Infections due to carbapenem-resistant Gram-negative bacilli (CR-GN) have become one of the greatest threats to human health globally. Carbapenemase-mediated resistance is of particular importance, both in clinical and epidemiological context. Although the frequency of enzyme types varies significantly by geographical region, the endemic occurrence of isolates producing Klebsiella pneumoniae carbapenemase (KPC) is a subject of major concern in many countries. In this context, new combinations of β-lactams and β-lactamase inhibitors, such as ceftazidime-avibactam (CZA), are being widely used worldwide [1], [2], [3].

Driven, at least partially, by the COVID-19 pandemic, a recent and worrisome emergence of Gram-negative bacilli producing metallo-β-lactamase (MBL), mainly New Delhi Metallo β-lactamase (NDM), has been observed. Worryingly, the emergence and dissemination of isolates co-producing KPC and MBL have also increased. The latter are defiant, as new generation β-lactamase inhibitors, which includes avibactam (AVI), relebactam and vaborbactam, do not inhibit metallo enzymes, limiting significantly the use of CZA (or other combinations) as therapeutic option [4], [5], [6], [7]. MBLs inactivate all β-lactams, except aztreonam (ATM). However, MBL-producing bacteria often produce other β-lactamases, such as extended spectrum β-lactamases (ESBL) or AmpC, which may inactivate ATM. Thus, the aztreonam-avibactam (AZA) combination is an alternative to treat infections caused by MBL-producing or co-producing bacteria. However, AZA is not commercially available yet. Meanwhile, the in vivo association of ATM with CZA has been used, providing favorable and encouraging outcomes [8], [9], [10], [11].

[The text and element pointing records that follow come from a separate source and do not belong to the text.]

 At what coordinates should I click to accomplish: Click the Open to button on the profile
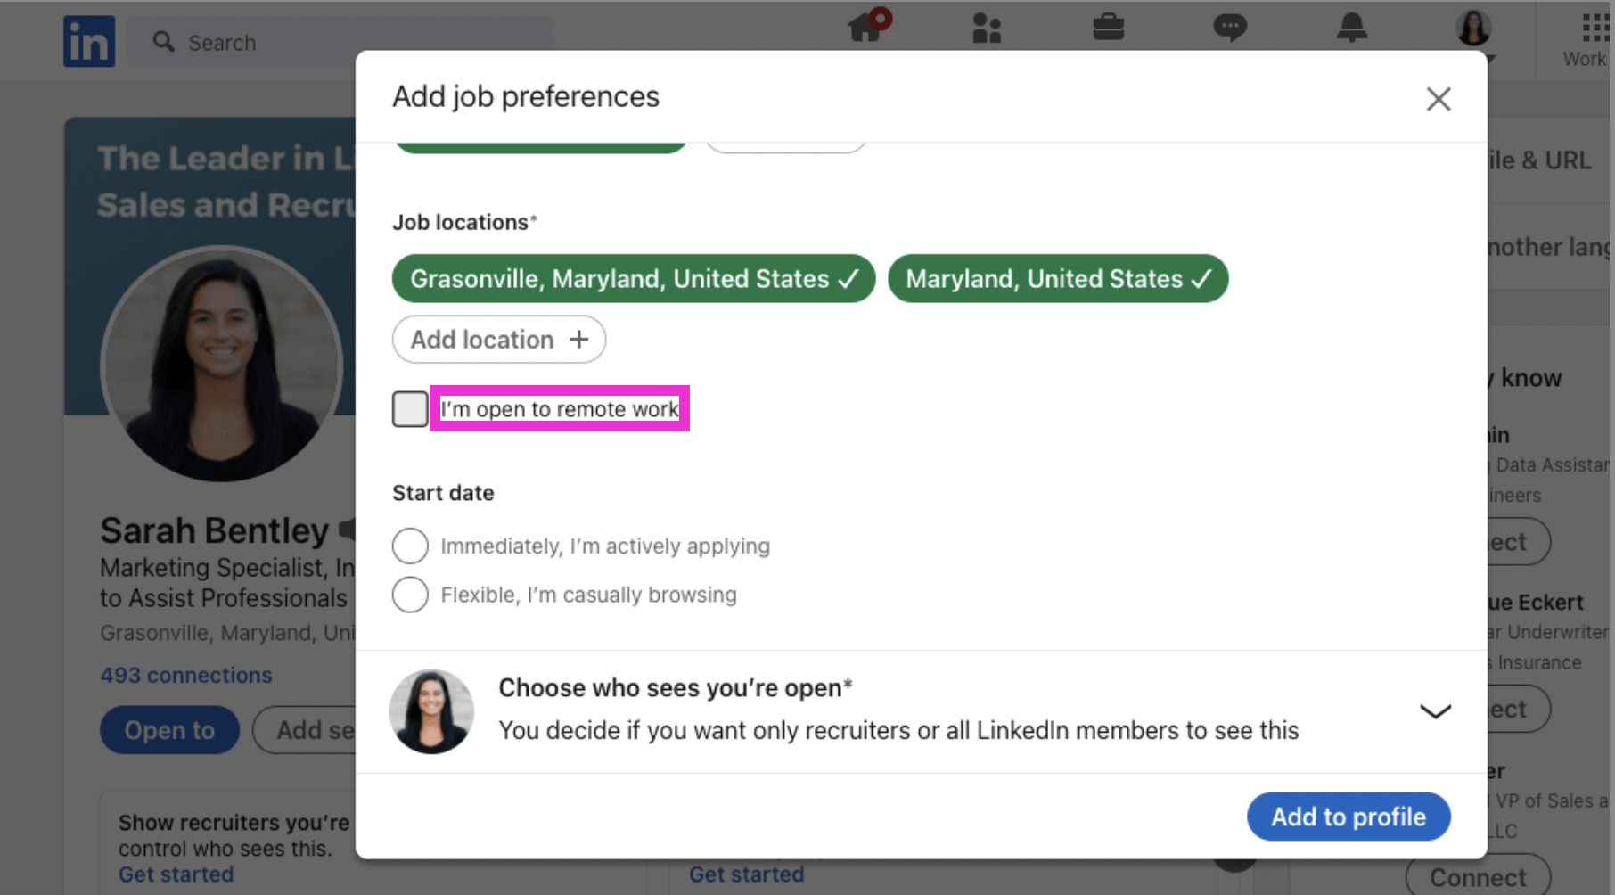(169, 729)
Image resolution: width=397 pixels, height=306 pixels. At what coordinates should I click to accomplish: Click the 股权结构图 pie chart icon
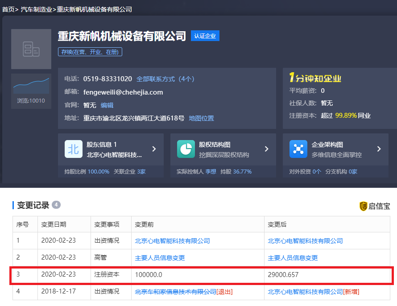coord(186,148)
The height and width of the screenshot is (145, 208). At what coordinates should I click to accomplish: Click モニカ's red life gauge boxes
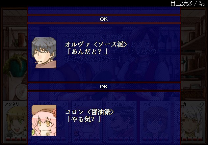tap(192, 139)
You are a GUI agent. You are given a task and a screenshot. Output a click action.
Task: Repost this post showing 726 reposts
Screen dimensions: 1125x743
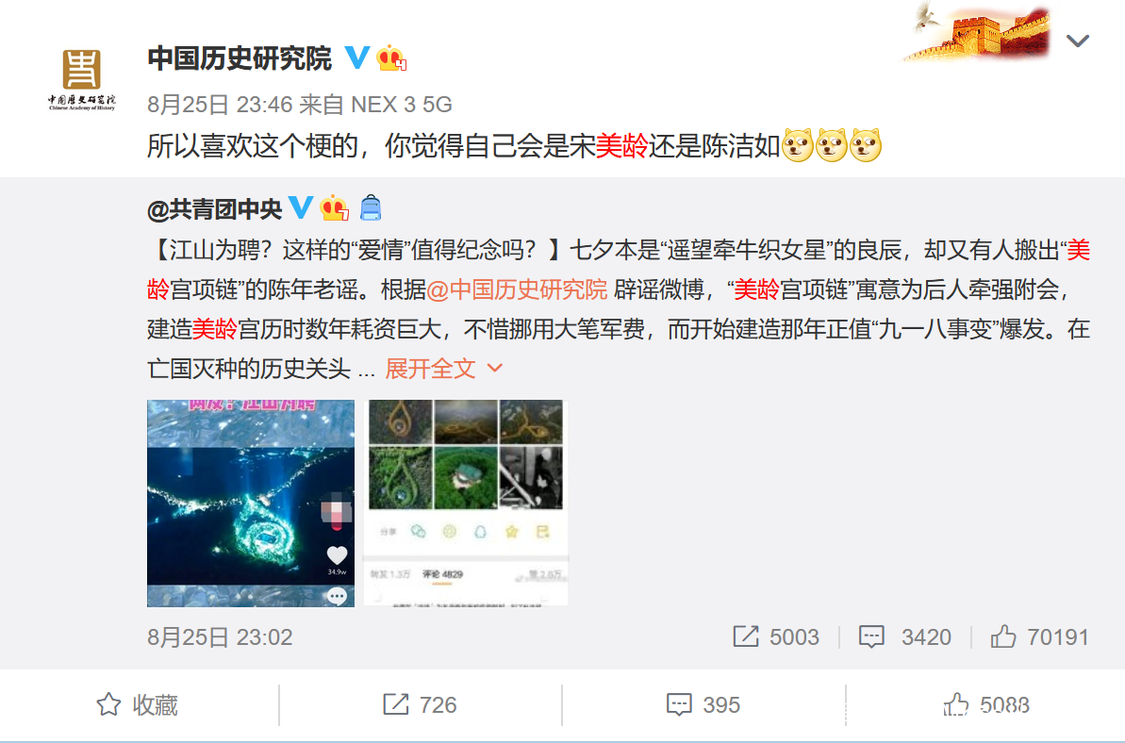coord(420,704)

Currently, there is no easy-to-perform and rapid methodology to assess susceptibility to the combination ATM and CZA. Checkerboard test, time-kill curves and crossing of gradient strips [12] are methodologically complex, expensive and/or demand prolonged incubation, which reduces clinical impact of their results [8,[13], [14], [15], [16]]. Recently, elution methods (broth disc elution) have been evaluated and proved to be able to discriminate between ATM/CZA resistant and susceptible isolates. The latter are based in the elution of the antibiotics (ATM, CZA and the ATM plus CZA) from paper discs to Mueller-Hinton broth. Bacterial inoculum is added to the broth with eluted antibiotics and growth (turbidity) after 16-20h of incubation indicates resistance [14,17]. Recently, Viguier and coworkers [18] proposed a resazurin-based methodology to detect resistance to AZA (in powder) in up to 4.5h which presented excellent performance. The use of resazurin facilitates the detection of growth of the bacteria in the presence of the antibiotic as resazurin is blue when it is in an oxidized state and turns pink when reduced by viable cells during bacterial growth.

Ideally, the clinical use of ATM combined with CZA should be guided by the results of the susceptibility in vitro of the isolates to the combination. Therefore, we aimed to evaluate the susceptibility of CR-GN to ATM, CZA and AZA, as well as the synergism between ATM and CZA. Moreover, we proposed a variation of disc elution methodology, named ATM/CZA microelution (mATM/CZA), to evaluate susceptibility to ATM/CZA combination, using resazurin to enable results in up to 4 h.